(Beginning of Material to process)
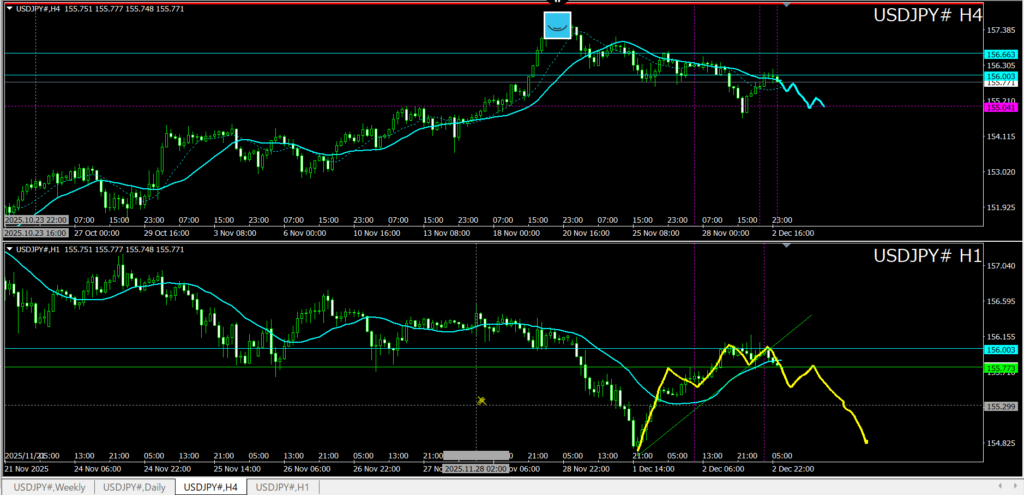Switch to the USDJPY#,Weekly tab

point(48,487)
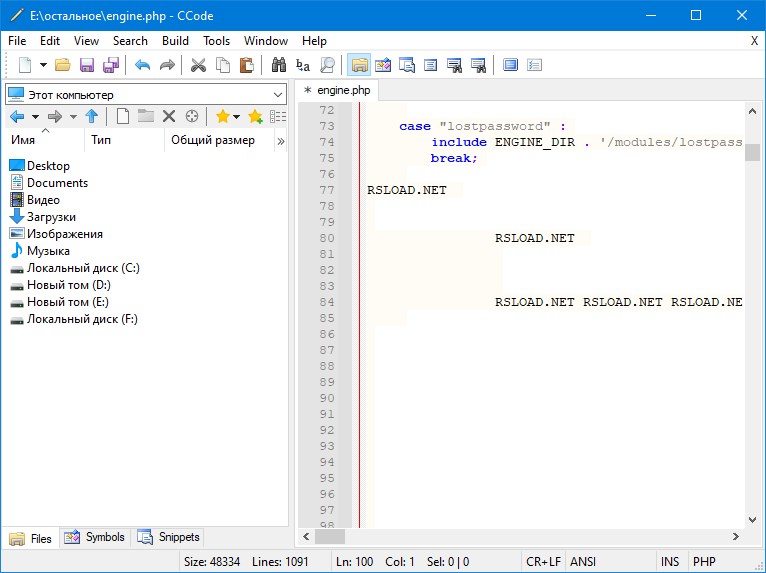Screen dimensions: 766x573
Task: Open the New file dropdown arrow
Action: pyautogui.click(x=43, y=66)
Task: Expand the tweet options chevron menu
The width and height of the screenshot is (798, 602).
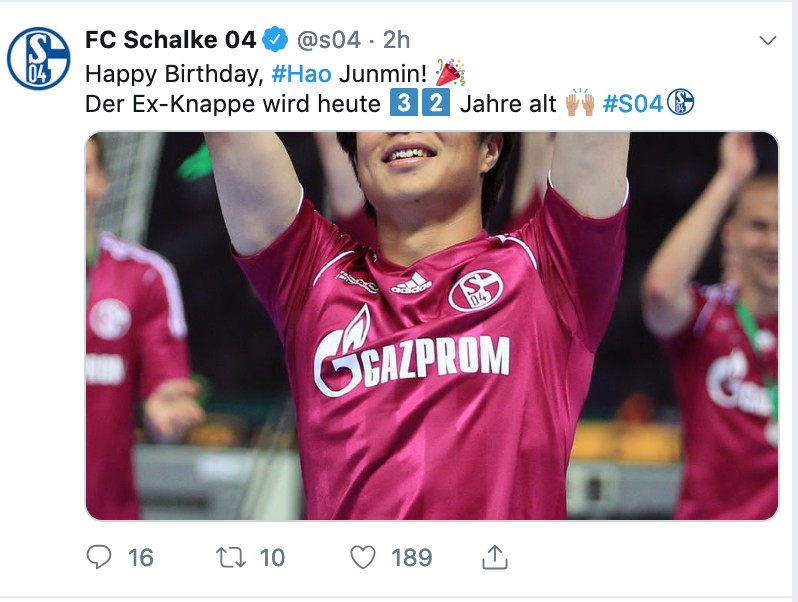Action: click(768, 41)
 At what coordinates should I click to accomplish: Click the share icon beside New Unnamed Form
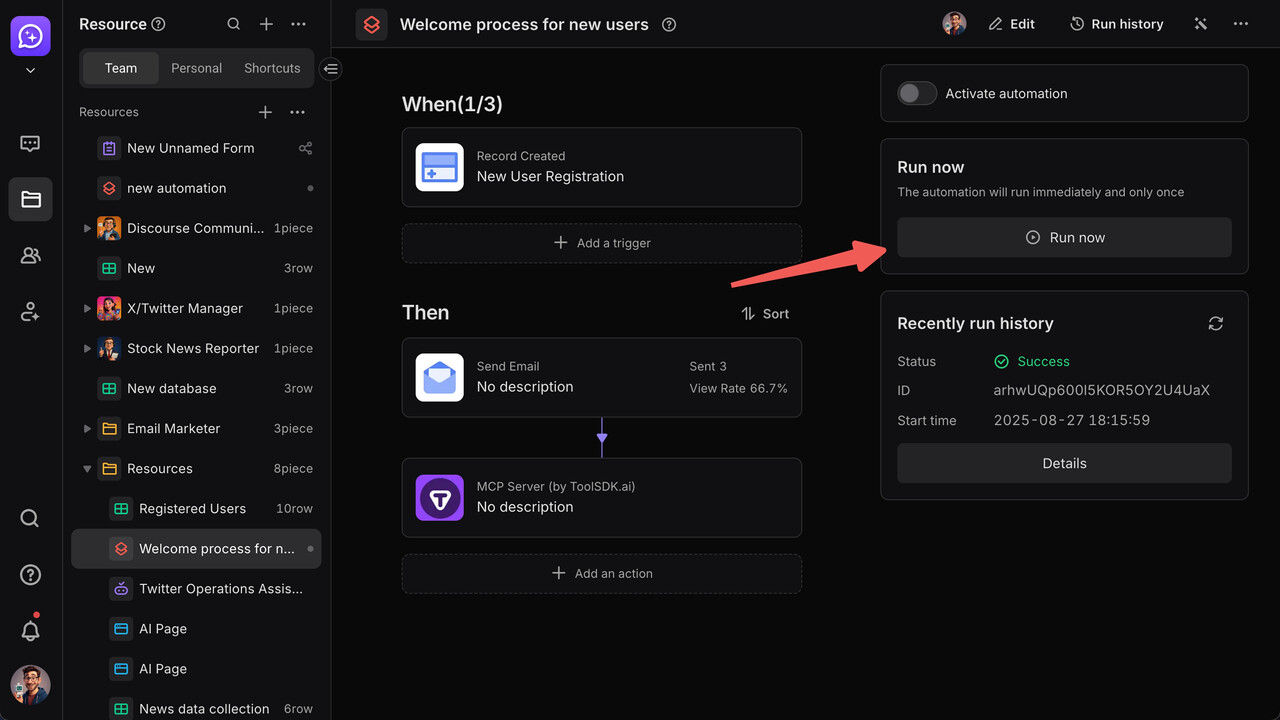305,148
(End of Material to process)
_Problem to work on_. Your copy should consist solely of the lines from the line containing "Task: Expand the tweet options chevron menu" through the last line of the records above, reproduced exactly, with the pictures left out.

_Answer box_.
Task: Expand the tweet options chevron menu
The width and height of the screenshot is (798, 602).
Action: click(768, 41)
 At what coordinates should I click to accomplish: Click the share icon beside New Unnamed Form
305,148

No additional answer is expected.